(Supplied entries Opens)
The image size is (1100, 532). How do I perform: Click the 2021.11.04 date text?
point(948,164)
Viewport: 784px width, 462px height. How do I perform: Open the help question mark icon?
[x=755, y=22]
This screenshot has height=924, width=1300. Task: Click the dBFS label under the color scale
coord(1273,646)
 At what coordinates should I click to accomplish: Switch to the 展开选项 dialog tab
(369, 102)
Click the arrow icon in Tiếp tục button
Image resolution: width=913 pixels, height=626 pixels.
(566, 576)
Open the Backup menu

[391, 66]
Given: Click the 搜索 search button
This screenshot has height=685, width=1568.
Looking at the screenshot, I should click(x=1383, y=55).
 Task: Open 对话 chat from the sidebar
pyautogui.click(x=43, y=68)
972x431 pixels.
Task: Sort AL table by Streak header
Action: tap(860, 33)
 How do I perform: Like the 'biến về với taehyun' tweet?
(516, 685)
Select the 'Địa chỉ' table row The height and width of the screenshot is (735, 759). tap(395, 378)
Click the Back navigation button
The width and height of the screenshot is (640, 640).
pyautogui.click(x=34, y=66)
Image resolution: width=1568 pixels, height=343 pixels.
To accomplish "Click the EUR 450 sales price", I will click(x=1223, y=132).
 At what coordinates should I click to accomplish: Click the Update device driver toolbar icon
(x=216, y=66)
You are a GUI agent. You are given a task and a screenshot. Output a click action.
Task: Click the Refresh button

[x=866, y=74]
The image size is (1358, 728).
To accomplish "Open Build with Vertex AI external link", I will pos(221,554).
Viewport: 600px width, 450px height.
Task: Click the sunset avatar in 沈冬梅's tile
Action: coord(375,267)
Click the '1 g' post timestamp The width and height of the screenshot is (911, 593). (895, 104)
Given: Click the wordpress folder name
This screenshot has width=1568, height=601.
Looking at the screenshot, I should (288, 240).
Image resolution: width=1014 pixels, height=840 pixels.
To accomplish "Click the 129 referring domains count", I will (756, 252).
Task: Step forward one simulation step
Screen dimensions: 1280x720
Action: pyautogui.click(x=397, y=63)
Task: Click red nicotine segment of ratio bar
(Supplied entries Closes)
**Brief**
Transcribe every entry exactly, omitting nothing.

**Finished exercise**
The image size is (1100, 532). How do I perform: Click the 2021.11.04 date text?
point(948,164)
Viewport: 784px width, 462px height. How do I perform: Open the help question mark icon?
[x=755, y=22]
This screenshot has height=924, width=1300. Task: Click the dBFS label under the color scale
coord(1273,646)
 At what coordinates should I click to accomplish: Switch to the 展开选项 dialog tab
(369, 102)
Click the arrow icon in Tiếp tục button
Image resolution: width=913 pixels, height=626 pixels.
(566, 576)
Open the Backup menu

[391, 66]
Given: Click the 搜索 search button
This screenshot has height=685, width=1568.
Looking at the screenshot, I should click(x=1383, y=55).
 Task: Open 对话 chat from the sidebar
pyautogui.click(x=43, y=68)
972x431 pixels.
Task: Sort AL table by Streak header
Action: tap(860, 33)
 How do I perform: Like the 'biến về với taehyun' tweet?
(516, 685)
Select the 'Địa chỉ' table row The height and width of the screenshot is (735, 759). tap(395, 378)
Click the Back navigation button
The width and height of the screenshot is (640, 640).
pyautogui.click(x=34, y=66)
Image resolution: width=1568 pixels, height=343 pixels.
To accomplish "Click the EUR 450 sales price", I will click(x=1223, y=132).
 At what coordinates should I click to accomplish: Click the Update device driver toolbar icon
(x=216, y=66)
You are a GUI agent. You are given a task and a screenshot. Output a click action.
Task: Click the Refresh button

[x=866, y=74]
The image size is (1358, 728).
To accomplish "Open Build with Vertex AI external link", I will pos(221,554).
Viewport: 600px width, 450px height.
Task: Click the sunset avatar in 沈冬梅's tile
Action: coord(375,267)
Click the '1 g' post timestamp The width and height of the screenshot is (911, 593). (895, 104)
Given: Click the wordpress folder name
This screenshot has width=1568, height=601.
Looking at the screenshot, I should (288, 240).
Image resolution: width=1014 pixels, height=840 pixels.
To accomplish "Click the 129 referring domains count", I will (756, 252).
Task: Step forward one simulation step
Screen dimensions: 1280x720
Action: pyautogui.click(x=397, y=63)
Task: Click red nicotine segment of ratio bar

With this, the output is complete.